Secondo l’ordinanza, «In caso di sospetto di infezione, le autorità locali competenti dispongono il sequestro dell’allevamento, il blocco della movimentazione di animali, liquami, veicoli, attrezzature e l’avvio di una indagine epidemiologica. In caso di conferma della malattia, i visoni dell’allevamento sono sottoposti ad abbattimento».

Un’ordinanza che non è piaciuta alla LAV: «I pericoli di trasmissione del letale virus dai visoni agli umani, e di depotenziamento degli effetti dei futuri vaccini, a causa delle varianti che si diffondono dagli allevamenti degli animali per pellicce, resteranno presenti nel nostro Paese. Il Ministro della Salute, Roberto Speranza, infatti, sulla base di un insufficiente rapporto del Consiglio Superiore di Sanità, ha firmato un’Ordinanza che vieta per tre mesi l’allevamenti di visoni, ma i tre mesi, fino a febbraio prossimo, sono quelli durante i quali il normale ciclo di “produzione” dei visoni è di fatto fermo. In pratica a è come se si fosse vietata la vendita degli ombrelloni da spiaggia, nei mesi invernali!»

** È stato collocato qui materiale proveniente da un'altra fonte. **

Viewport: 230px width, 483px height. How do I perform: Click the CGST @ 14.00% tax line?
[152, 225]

Secondo gli animalisti, «questo nonostante, grazie ad una intensa attività di “indagine amministrativa”, la LAV abbia scoperto e reso pubblico che in Italia, già nel mese di agosto il virus SARSCoV-2 era entrato in almeno un allevamento in Lombardia, nella provincia di Cremona. Due i campioni positivi rilevati con i test diagnostici condotti dopo che un operatore era risultato malato di Covid-19. Sempre la LAV ha poi diffuso la notizia di una terza positività a novembre, probabilmente ancora una volta in Lombardia, mentre lo scorso 6 novembre ha pubblicamente denunciato l’ulteriore rischio di formazione di serbatoi del coronavirus, diffondendo filmati che documentano violazioni alle minime norme di biosicurezza da parte degli operatori negli allevamenti, finalizzate proprio ad evitare l’introduzione del virus, e quindi il contagio dei visoni».

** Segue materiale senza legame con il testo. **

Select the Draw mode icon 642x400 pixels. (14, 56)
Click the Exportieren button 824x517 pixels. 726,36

La LAV conclude: «Per tutelare animali e salute pubblica, l’unico provvedimento utile da adottare è il definitivo divieto d’allevamento di visoni, come deciso da decine di Paesi europei già da diversi anni, – ad esempio Regno Unito, Austria e Germania – che quindi non hanno problemi di diffusione del virus da queste strutture, o grandi Paesi produttori come Danimarca e Olanda nei quali sono avvenuti contagi fra i visoni, e fra visoni ed esseri umani, che con i loro Organismi sanitari e veterinari non hanno avuto dubbi nel proporre e mettere in pratica lo stop definitivo a questo tipo di allevamenti».